La recessione mondiale e la ristrutturazione complessiva dei rapporti finanziari e di potere portata dalla globalizzazione stanno avendo significative ripercussioni su alcuni pilastri fondanti della civiltà occidentale. In particolare la mutazione genetica che sta vivendo il mondo del lavoro e le dinamiche tra offerta e domanda hanno impatti assai significativi su termini come democrazia, uguaglianza, giustizia sociale.
È il tema trattato da Ezio Mauro su Repubblica nell’editoriale del 16 novembre http://www.repubblica.it/politica/2012/11/16/news/deficit_liberta-46755189/ e, con lucidità esemplare, dal politologo prof. Vittorio Emanuele Parsi, nel saggio “La fine dell’uguaglianza”. Entrambi i commentatori, con accenti diversi, evidenziano che la privazione del lavoro a strati sempre più diffusi di popolazione, oltre all’aspetto drammatico della pura e semplice mancanza di sostentamento, esclude di fatto questa categoria dal patto sociale con conseguenze assai pesanti per la qualità della nostra convivenza e democrazia.

• MATERIALE FORNITO:
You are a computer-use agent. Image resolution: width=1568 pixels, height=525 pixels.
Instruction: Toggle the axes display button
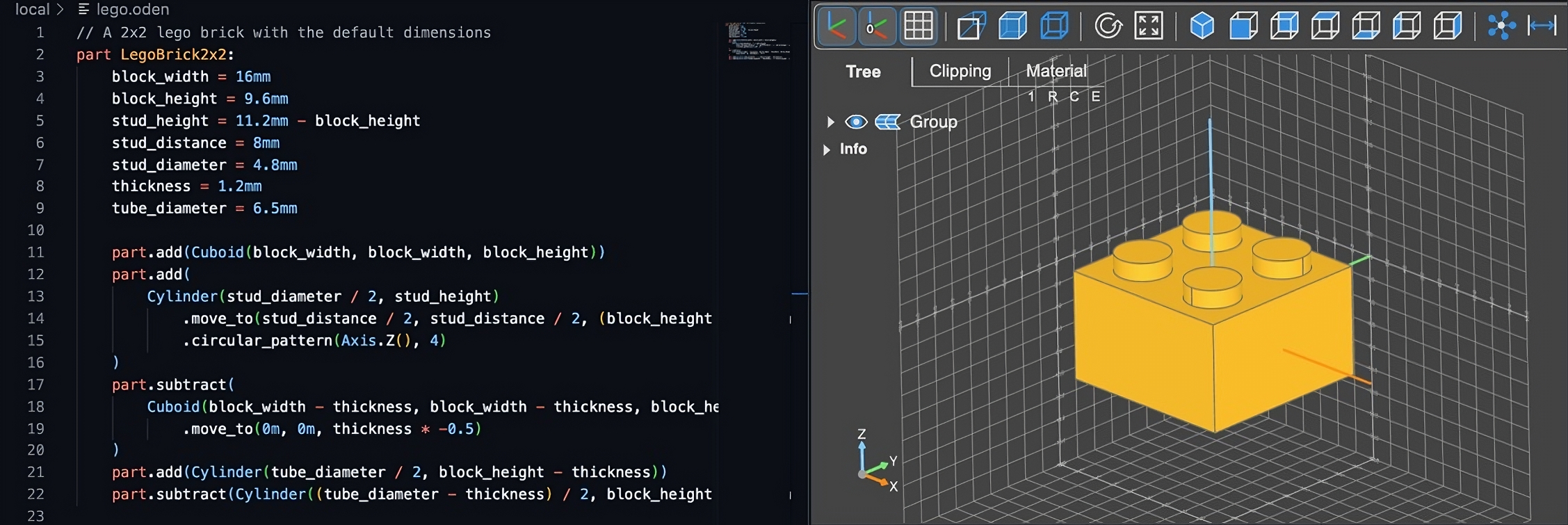pos(836,26)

• CONSEGNA 1: Nell'estratto sul lavoro e la democrazia, chi ha scritto il saggio "La fine dell'uguaglianza"?
• CONSEGNA 2: Trascrivi alla lettera il passo dell'estratto sul lavoro e la democrazia che parte dalle parole "La recessione mondiale" e si chiude con le parole "uguaglianza, giustizia sociale.".
• CONSEGNA 3: Prosegui l'estratto sul lavoro e la democrazia dal punto in cui termina.

• ESITO DELL'ESERCIZIO 1: Il politologo prof. Vittorio Emanuele Parsi.

• ESITO DELL'ESERCIZIO 2:
La recessione mondiale e la ristrutturazione complessiva dei rapporti finanziari e di potere portata dalla globalizzazione stanno avendo significative ripercussioni su alcuni pilastri fondanti della civiltà occidentale. In particolare la mutazione genetica che sta vivendo il mondo del lavoro e le dinamiche tra offerta e domanda hanno impatti assai significativi su termini come democrazia, uguaglianza, giustizia sociale.

• ESITO DELL'ESERCIZIO 3:
Perché il lavoro è uno strumento fondamentale attraverso il quale il cittadino definisce la sua identità e il suo posizionamento nella comunità; è il paradigma, il codice per mezzo del quale attua il riconoscimento reciproco con i propri simili. E la sua mancanza ha una conseguenza assai significativa: lo svuotamento di significato di termini quali libertà e democrazia. Chi infatti non è nelle condizioni di far fronte alle necessità primarie sue e della propria famiglia, chi ha il sonno turbato dalle bollette in scadenza o dall’IMU, chi vive come un incubo la possibilità che si rompa la lavatrice ecc. ecc. è solo nominalmente libero. In realtà trascina la sua esistenza entro binari strettissimi ed opprimenti, privato appunto della possibilità di scelte anche banali: come vestirsi, cosa mangiare.. Per non parlare della mancanza di una prospettiva di futuro per sé e per i figli.. Come insegna Rousseau, un patto sociale si fonda anche e soprattutto su una visione comune di futuro, su una progettualità condivisa. Se una larga fetta di popolazione si sente “esclusa” da questo futuro, non può esserci alcuna condivisione. Ed in queste condizioni, il diritto di voto apparirà al nostro escluso un vuoto simulacro, quasi una beffa.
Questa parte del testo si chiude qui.